The Lead

House passes legislation to cancel dead voters’ registrations, improve ballot security during transport

By: - September 21, 2022 4:29 pm

Photo illustration by Justin Grimes (Photo via Flickr | CC-BY-SA 2.0).

The Republican-controlled state House gave its approval this week to bills requiring state election officials to remove people who have died from voter rolls and require county election officials to follow additional procedures to secure ballots being transported to and from polling places. 

Both bills passed the House unanimously and have been referred to the Senate State Government Committee.

Legislation sponsored  by Rep. Russ Diamond, R-Lebanon, HB 143 requires the Department of State to cross-reference its statewide voter database with death record information from local registrars at least once a month.

If a voter’s first and last name, date of birth, and the last four digits of their Social Security number appear on a death record, the voter will be removed from the Statewide Uniform Registry of Voters. 

The bill would require the county election commissions to notify dead people by mail of their removal from voter rolls. It bars the removal of voters within 90 days of an election.

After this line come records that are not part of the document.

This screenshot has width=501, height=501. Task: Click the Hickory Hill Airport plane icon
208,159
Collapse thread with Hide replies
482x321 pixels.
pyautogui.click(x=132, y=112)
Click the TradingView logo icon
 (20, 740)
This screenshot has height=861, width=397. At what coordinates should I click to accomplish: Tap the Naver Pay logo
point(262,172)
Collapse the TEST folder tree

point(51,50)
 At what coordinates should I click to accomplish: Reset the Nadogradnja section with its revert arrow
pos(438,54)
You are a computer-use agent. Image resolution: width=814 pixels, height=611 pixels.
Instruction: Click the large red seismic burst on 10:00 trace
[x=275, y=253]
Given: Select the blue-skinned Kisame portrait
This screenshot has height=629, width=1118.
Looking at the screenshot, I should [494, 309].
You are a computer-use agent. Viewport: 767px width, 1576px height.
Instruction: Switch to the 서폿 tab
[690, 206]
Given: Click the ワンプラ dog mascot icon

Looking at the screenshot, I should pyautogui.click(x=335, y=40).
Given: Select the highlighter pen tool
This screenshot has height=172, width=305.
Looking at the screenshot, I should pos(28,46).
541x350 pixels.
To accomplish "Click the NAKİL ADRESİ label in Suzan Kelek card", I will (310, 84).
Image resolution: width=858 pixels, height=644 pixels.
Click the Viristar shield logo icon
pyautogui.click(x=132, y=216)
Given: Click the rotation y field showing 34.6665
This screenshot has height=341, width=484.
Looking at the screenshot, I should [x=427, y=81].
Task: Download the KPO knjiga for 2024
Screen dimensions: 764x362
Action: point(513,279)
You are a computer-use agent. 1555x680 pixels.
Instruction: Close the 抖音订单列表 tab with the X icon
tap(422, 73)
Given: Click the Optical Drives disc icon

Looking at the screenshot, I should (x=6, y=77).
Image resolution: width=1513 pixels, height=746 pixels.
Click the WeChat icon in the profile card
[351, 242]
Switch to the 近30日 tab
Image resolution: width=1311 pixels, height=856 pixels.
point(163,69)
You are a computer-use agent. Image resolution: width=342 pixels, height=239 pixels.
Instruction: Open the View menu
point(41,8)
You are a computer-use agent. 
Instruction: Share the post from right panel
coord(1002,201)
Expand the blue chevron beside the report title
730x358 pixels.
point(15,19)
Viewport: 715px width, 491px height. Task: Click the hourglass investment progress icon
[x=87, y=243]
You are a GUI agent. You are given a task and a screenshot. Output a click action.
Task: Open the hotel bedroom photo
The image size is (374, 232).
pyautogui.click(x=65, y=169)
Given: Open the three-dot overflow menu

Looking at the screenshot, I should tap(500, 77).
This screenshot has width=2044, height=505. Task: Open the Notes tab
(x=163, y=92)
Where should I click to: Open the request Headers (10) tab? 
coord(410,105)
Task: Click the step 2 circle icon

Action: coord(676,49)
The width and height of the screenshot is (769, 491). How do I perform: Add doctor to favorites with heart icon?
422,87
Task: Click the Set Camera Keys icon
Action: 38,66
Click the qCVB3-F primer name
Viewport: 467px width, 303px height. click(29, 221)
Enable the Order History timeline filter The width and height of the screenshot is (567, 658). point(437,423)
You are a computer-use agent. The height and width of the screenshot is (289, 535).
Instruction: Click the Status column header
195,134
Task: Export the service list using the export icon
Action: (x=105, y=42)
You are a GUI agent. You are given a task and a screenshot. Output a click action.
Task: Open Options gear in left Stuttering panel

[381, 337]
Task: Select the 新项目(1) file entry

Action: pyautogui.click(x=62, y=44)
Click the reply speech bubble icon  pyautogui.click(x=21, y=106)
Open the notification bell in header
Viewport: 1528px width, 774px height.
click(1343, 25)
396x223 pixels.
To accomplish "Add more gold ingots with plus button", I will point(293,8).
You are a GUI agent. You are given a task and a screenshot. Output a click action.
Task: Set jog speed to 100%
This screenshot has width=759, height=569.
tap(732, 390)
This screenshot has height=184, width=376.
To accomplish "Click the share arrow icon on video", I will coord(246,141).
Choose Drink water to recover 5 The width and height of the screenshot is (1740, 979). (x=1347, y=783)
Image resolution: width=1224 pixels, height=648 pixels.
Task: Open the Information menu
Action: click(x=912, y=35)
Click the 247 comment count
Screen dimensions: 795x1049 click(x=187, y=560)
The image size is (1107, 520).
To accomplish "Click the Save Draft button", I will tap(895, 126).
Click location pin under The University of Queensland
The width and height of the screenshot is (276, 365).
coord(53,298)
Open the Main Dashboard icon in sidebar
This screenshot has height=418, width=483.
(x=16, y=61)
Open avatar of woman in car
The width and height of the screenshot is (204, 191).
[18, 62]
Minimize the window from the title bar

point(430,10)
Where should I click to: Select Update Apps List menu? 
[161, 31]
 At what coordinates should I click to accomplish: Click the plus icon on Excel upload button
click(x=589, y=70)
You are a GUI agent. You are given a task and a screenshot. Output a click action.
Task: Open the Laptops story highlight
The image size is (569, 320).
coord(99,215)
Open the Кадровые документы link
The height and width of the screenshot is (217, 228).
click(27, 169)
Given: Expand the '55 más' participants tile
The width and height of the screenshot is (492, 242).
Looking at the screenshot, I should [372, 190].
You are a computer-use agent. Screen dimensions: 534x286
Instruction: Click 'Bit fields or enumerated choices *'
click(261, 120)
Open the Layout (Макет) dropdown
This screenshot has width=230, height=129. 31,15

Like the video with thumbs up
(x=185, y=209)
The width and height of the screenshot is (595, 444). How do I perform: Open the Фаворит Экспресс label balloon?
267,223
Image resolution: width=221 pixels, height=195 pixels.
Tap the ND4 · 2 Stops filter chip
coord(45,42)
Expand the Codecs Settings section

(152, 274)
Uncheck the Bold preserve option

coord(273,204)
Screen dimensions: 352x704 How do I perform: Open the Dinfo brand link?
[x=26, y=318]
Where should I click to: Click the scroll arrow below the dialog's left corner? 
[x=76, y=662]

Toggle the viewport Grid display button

County election commissions would be required to investigate and update voter registration records when they receive notification from PennDOT that a person has changed the address for their driver’s license.

Individuals or organizations circulating absentee or mail-in ballot applications would be required to request and use up-to-date voter registration information from the Department of State.

The bill adds a new provision to permit voters who move to another state and who are not registered in their new state to vote once at their old polling place. In that case, a voter must file a signed declaration of their new address with the judge of elections. 

The bill would also expand the sources of information permissible to remove a person who has died from voter registration rolls.

Rep. Gary Day, R-Lehigh, is the prime sponsor of HB 34, which would add a new section to the Election Code to require county election officials to adopt security measures including transporting ballots in containers with numbered seals and bills of lading documenting the date, time, and location the ballots were collected and the number of the seal on the container.

It would also require county election boards to keep a record of who is responsible for ballot containers when they are moved. The bill would permit poll watchers to review documents regarding the handling of ballots.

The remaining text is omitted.